Estimating Interventional Distributions with Uncertain Causal Graphs through Meta-Learning

Published: 09 Jun 2025, Last Modified: 13 Jul 2025ICML 2025 Workshop SIM PosterEveryoneRevisionsBibTeXCC BY 4.0
Keywords: bayesian causal inference, meta-learning, neural processes
TL;DR: We estimate the interventional distribution directly from observational data, bypassing the difficult modelling of intermediate posteriors over causal structures and functions.

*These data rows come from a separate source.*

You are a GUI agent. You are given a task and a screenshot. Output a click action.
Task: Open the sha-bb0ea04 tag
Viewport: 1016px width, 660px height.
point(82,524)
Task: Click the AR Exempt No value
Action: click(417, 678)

Abstract: In scientific domains---from biology to social sciences---many questions boil down to \textit{What effect will we observe if we intervene on a particular variable?} If the causal relationships (e.g.~a causal graph) are known, it is possible to estimate the intervention distributions. Without this domain knowledge, the causal structure must be discovered from available observational data. However, observational data are often compatible with multiple causal graphs, making methods that commit to a single structure prone to overconfidence. A principled way to manage this structural uncertainty is via Bayesian inference, which averages over a posterior distribution of possible causal structures and functional mechanisms. Unfortunately, the number of causal structures grows super-exponentially with the number of nodes in the graph, making computations intractable. We circumvent this intractability by using meta-learning to create an end-to-end model: the Model-Averaged Causal Estimation Transformer Neural Process (MACE-TNP). The model is trained to predict the Bayesian model-averaged interventional posterior distribution, and its end-to-end nature bypasses the need for expensive calculations. Empirically, we show MACE-TNP outperforms strong baselines, establishing meta-learning as a flexible and scalable paradigm for approximating complex Bayesian causal inference.